My first pet rodent was a guinea pig named Zac, who I would let loose in my bedroom. He would hide under things and try to escape, but I was never worried about losing him because he expelled a pellet of dung once every 10 to 15 seconds. Hansel and Gretel’s trail of bread crumbs had nothing on Zac.
Washington, my gerbil, was next. We purchased him in a small Dundas pet shop owned by a man with a peculiar round appendage that dangled from his eyelid, like a bizarre fleshy monocle. Washington started out sociable, but after I saved up the money for an enormous second-hand acquarium and filled it to 6 inches from the top with compacted wood shavings – to simulate his natural burrowing habitat – he became viciously territorial.
I’d put my hand in the acquarium and scratch the surface of the shavings with my fingers. From deep inside his tunnelled lair I would hear the agitated thump-thump-thump of his powerful back legs pounding the ground (gerbils do this the way beavers slap their tails). Then he’d burst out from one of the holes on the surface. If I didn’t withdraw my hand fast enough, he’d bite into it hard enough to draw blood.
Next came our hamsters, Willy and Wumpy, two roly-poly balls of fur. Brothers, they started out affectionate and grew to hate each other, a phenomenon that coincided with the growth of their disproportionately enormous testicles.
Like all hamsters, Willy and Wumpy loved their hamster wheel. They took to it the moment it was placed in their cage. The cheap wheel we had was made of metal and had rungs instead of a solid running surface, like this one:
This is, apparently, the most dangerous type of hamster wheel, which comes as no surprise to me. Wumpy would get in the wheel and start running vigorously. Willy would try to get in, but since the wheel was already turning rapidly, he’d only make it halfway in before being carried upward and getting jammed between the wheel and the strut.

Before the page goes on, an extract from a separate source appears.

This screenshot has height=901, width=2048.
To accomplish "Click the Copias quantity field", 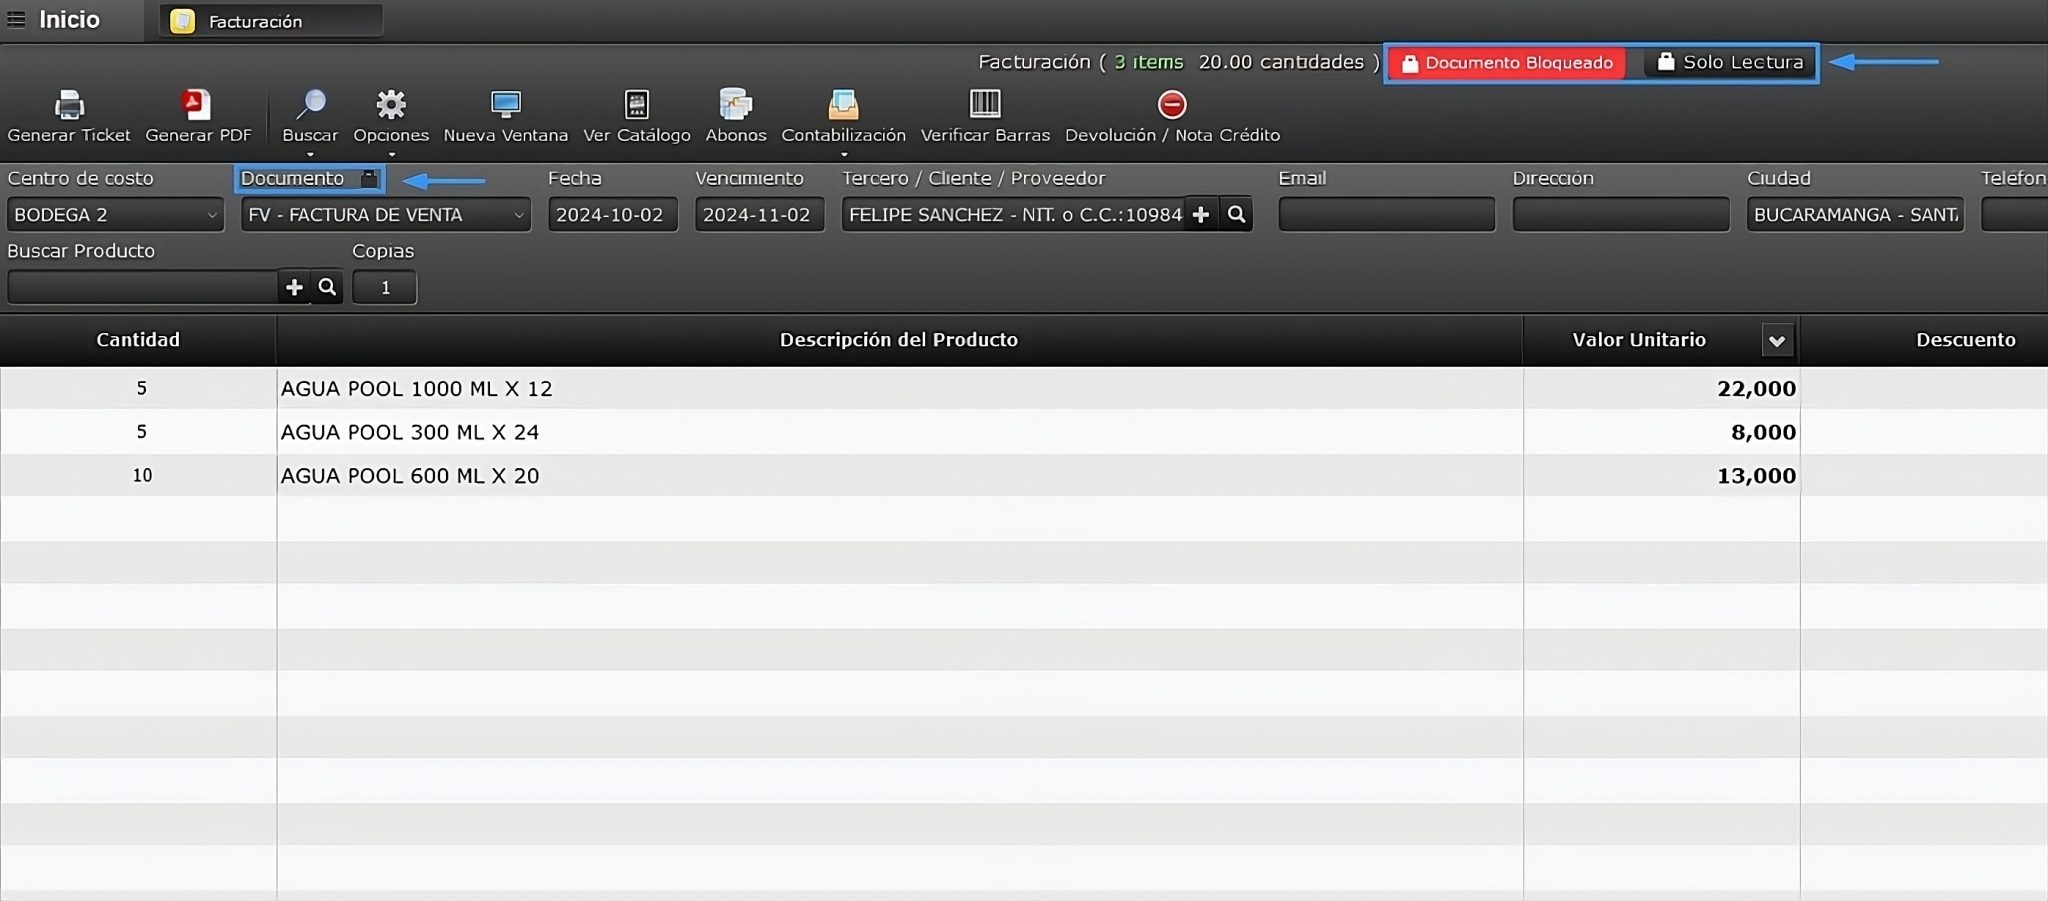I will click(384, 287).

By the time Willy’d make it in, Wumpy would be frustrated by all the disruption and try to leave. This was difficult because by then Willy would be happily jogging on his way to nowhere. Wumpy would helplessly travel halfway up the wheel before falling back to the bottom, a process he would endure repeatedly.
The only way for Wumpy to leave was to stop the wheel, which meant jamming it with one of the only two body parts available: his head or his balls. Unsurprisingly, it was Wumpy’s head that usually ended up painfully purchasing his freedom.
To people, the thought of endlessly running but getting nowhere is torture. To say that one is doing something “like a hamster on an exercise wheel” means enduring endless and frustrating repetition.
Curiously, most people don’t seem to have the same negative feelings towards exercising on treadmills or stationary bikes. Perhaps this is because the similarities this draws between human and hamster are all too apparent.
With the exception of pet-owners, who swear by the unique intelligence of their particular friend, animals – especially small ones like hamsters – aren’t given much credit for similarities to people, especially when it comes to emotion or intelligence. In Philosophical Propositions: An Introduction to Philosophy, Jonathan Westphal writes about Camus’ “absurd world”:
[W]e become aware of the ultimate meaninglessness or absurdity of life. Aristotle’s question “Why?” arises. Why get out of bed now? To catch the tram. Why catch the tram? To get to the office or factory. Why go there? To work. For what? To earn money. Why earn money? To eat a meal. And so on. Camus’ description is a marvellous evocation of a human existence which resembles nothing so much as a hamster on a wheel. The only reason the hamster does not find its life on the wheel meaningless is because it doesn’t know that it is not going anywhere. If it did, it would, like us, feel “that weariness tinged with amazement”.
Hamsters, according to the same article that warned of the dangers of some hamster wheels, like to run on exercise wheels because they are “born to run”. In the wild, it says, hamsters nightly travel for miles in search of food.
And yet – although he was speaking metaphorically, and not about hamsters – Westphal writes that this foraging, adventurous and resourceful mammal “doesn’t know that it is not going anywhere” when it runs the endless circuit of the hamster wheel.
I have a sneaking suspicion of the opposite sort. When we plunked that wheel of death into Willy and Wumpy’s cage, they recognized it for what it was immediately: a dangerous but effective exercise machine. They strolled into it with the confidence of a greasy bodybuilder into a safety squat.
How did they know exactly what the wheel was for and how to use it? By the time humans figure out the answer to that, it will probably be too late.